- [About this exercise]: Filter the data for lines with the word "toolbar", then copy every line so identified.

- [Stored records]:
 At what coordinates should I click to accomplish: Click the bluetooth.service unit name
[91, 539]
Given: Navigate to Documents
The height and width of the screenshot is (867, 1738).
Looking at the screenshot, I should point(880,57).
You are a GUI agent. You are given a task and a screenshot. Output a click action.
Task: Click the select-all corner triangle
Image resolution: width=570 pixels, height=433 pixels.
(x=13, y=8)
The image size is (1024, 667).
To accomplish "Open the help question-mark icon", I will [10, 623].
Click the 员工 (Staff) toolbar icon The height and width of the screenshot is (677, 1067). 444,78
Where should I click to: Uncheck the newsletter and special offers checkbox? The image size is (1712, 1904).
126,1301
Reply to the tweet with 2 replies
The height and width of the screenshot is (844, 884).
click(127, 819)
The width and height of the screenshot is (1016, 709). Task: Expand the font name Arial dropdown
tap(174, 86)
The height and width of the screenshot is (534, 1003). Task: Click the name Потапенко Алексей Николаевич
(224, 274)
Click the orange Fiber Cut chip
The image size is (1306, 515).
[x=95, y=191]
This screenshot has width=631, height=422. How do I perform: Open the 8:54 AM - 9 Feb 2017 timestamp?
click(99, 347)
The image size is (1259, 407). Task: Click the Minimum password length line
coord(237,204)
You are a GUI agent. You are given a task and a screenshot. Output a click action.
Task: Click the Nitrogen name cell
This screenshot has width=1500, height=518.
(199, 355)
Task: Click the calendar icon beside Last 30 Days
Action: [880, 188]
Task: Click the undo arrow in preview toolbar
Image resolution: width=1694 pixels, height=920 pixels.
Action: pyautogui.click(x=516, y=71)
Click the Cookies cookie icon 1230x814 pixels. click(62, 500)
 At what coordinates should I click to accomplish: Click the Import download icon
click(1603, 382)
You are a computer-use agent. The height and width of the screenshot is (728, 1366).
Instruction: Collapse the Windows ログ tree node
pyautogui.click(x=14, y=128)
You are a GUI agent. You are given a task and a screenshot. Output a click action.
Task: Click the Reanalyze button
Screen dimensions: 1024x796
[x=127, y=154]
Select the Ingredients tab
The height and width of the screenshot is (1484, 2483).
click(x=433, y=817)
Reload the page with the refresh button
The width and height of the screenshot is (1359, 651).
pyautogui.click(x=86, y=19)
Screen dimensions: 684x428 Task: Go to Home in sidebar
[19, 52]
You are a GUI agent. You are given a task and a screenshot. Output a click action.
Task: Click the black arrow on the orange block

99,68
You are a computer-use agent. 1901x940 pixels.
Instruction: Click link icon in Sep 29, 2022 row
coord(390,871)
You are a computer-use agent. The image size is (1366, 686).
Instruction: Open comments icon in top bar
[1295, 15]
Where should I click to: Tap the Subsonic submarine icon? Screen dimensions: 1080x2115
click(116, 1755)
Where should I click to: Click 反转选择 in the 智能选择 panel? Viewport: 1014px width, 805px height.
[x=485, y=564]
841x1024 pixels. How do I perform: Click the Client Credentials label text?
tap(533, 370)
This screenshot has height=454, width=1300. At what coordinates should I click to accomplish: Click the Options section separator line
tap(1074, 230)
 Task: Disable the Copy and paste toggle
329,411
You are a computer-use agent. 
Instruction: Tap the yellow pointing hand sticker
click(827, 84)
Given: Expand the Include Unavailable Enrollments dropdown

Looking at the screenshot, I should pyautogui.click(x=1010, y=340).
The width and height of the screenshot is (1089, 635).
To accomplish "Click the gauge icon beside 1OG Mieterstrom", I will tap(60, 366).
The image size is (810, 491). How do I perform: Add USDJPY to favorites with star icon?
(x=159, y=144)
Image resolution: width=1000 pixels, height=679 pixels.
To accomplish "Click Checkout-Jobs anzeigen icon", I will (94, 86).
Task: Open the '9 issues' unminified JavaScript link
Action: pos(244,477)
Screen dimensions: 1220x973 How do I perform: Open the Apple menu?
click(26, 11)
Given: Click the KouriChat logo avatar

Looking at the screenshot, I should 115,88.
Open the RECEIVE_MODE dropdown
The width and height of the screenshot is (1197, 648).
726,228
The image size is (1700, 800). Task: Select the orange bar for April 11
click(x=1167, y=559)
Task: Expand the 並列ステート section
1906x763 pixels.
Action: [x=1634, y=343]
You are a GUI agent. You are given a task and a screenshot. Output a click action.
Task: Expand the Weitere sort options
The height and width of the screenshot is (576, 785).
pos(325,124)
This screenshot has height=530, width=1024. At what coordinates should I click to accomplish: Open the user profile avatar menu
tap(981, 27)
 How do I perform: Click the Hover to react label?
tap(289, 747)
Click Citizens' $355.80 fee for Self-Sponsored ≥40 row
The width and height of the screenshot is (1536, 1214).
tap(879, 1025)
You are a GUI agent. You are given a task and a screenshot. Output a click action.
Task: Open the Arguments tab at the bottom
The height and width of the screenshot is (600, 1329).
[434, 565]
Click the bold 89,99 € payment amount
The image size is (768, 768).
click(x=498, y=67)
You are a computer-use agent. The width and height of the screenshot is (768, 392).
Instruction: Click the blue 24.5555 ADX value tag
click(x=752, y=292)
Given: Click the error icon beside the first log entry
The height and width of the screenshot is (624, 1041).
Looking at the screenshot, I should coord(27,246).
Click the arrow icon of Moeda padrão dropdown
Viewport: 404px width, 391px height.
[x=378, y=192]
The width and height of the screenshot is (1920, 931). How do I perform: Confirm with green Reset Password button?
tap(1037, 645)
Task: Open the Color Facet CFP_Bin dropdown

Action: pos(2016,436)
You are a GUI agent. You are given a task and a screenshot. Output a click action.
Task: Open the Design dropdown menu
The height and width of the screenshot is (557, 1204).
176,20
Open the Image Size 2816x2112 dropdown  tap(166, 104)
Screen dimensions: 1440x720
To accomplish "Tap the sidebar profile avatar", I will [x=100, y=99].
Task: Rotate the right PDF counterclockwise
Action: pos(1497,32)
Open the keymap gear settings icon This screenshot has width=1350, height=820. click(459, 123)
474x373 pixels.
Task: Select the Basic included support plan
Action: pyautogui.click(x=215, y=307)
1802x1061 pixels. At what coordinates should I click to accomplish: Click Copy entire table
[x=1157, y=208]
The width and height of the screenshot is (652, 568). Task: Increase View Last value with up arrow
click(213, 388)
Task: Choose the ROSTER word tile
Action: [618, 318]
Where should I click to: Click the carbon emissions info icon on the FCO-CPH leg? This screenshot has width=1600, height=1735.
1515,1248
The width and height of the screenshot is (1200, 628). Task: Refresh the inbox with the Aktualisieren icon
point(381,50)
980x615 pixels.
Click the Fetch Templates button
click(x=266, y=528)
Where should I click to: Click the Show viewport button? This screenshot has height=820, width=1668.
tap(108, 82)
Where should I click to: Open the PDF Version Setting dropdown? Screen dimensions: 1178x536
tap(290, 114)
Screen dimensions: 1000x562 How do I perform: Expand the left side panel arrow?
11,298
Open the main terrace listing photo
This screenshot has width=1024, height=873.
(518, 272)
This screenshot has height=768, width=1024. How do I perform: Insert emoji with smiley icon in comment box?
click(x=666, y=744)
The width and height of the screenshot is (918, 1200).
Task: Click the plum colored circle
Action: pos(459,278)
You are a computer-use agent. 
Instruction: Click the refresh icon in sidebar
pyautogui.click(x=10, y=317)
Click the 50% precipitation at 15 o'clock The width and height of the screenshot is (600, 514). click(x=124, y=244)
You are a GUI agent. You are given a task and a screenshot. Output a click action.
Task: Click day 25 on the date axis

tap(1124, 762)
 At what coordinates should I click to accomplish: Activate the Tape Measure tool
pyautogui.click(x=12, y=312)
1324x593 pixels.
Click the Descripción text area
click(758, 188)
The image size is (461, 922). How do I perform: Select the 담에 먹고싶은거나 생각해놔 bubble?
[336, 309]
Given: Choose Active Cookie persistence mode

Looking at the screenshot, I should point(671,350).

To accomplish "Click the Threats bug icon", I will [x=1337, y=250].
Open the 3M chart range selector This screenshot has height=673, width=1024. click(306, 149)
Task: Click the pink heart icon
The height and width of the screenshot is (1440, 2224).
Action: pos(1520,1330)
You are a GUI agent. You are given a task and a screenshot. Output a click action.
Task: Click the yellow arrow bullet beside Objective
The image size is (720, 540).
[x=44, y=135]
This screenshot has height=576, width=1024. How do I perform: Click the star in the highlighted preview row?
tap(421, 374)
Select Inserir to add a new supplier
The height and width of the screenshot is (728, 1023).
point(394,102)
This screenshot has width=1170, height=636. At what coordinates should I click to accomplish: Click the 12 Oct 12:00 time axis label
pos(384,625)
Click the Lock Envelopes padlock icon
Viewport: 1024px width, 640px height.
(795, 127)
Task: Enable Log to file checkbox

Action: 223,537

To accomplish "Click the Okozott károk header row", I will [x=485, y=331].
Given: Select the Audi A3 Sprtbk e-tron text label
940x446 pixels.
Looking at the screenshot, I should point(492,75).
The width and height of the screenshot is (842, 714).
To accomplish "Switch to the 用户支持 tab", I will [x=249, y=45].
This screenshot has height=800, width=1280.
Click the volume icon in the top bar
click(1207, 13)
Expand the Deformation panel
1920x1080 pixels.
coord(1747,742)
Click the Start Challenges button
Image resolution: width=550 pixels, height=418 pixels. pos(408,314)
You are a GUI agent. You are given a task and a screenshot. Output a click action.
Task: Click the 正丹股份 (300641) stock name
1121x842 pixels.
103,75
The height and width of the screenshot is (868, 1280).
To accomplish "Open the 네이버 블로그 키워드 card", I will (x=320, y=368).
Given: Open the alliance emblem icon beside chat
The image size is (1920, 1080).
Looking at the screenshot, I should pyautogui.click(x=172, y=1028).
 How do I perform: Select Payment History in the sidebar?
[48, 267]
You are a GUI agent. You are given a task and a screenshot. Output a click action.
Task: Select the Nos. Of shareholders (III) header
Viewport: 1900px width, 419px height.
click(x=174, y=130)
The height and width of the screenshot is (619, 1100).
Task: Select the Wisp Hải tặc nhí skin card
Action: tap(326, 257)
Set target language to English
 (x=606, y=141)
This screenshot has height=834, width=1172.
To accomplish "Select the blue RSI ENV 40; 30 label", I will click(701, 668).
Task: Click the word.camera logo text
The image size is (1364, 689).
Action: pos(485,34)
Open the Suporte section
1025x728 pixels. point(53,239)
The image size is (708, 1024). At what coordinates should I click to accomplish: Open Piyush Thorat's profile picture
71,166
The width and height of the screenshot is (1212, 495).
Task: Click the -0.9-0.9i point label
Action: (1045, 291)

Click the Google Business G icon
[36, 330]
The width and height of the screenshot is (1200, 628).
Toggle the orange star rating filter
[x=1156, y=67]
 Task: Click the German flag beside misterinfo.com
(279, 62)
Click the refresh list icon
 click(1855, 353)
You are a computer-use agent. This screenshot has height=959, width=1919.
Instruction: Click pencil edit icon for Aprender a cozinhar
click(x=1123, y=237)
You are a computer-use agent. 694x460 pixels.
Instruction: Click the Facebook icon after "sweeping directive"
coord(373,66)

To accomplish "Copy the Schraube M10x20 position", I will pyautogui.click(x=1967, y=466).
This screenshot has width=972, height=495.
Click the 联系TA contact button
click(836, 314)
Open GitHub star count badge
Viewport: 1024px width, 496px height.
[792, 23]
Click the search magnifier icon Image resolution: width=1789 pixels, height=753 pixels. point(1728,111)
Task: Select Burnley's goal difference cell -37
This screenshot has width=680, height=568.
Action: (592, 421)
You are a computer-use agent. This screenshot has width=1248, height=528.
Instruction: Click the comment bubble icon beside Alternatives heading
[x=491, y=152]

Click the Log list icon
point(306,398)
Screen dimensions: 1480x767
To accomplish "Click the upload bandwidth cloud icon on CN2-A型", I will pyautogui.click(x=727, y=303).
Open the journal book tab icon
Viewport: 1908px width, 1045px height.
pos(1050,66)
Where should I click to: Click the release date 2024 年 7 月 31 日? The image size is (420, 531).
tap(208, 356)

- [Solution]:
Click the 员工 (Staff) toolbar icon The height and width of the screenshot is (677, 1067). 444,78
Task: Click the undo arrow in preview toolbar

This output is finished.